=== Working data ===
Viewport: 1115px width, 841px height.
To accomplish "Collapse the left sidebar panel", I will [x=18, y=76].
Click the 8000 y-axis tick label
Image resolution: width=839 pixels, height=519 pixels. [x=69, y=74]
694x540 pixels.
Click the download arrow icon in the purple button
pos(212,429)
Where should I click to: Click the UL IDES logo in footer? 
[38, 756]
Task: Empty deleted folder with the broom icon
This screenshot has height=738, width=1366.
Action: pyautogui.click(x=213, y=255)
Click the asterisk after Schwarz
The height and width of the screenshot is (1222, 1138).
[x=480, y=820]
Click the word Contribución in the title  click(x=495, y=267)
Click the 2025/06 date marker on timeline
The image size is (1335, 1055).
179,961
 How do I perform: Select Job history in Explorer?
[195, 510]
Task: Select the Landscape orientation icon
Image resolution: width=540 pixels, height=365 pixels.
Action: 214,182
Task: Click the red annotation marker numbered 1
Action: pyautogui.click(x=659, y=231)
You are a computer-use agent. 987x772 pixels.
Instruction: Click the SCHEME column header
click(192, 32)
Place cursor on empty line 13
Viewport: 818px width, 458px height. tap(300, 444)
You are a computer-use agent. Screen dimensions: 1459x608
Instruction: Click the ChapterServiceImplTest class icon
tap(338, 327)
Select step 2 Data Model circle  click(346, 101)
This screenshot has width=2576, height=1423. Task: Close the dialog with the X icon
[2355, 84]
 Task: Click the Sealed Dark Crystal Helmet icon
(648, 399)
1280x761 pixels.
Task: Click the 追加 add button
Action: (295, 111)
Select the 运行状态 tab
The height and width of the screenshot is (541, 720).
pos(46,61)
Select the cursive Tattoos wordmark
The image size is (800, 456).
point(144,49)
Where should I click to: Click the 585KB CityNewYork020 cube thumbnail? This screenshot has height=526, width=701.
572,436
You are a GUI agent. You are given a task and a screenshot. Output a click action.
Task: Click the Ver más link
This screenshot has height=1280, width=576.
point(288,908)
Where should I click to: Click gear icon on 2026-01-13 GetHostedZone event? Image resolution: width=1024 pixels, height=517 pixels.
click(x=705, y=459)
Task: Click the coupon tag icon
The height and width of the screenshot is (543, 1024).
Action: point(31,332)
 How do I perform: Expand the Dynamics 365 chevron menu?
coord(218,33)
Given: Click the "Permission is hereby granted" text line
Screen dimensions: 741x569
===
**Problem details:**
State only the number of lines in these entries that contain "agent".

**Task answer:**
3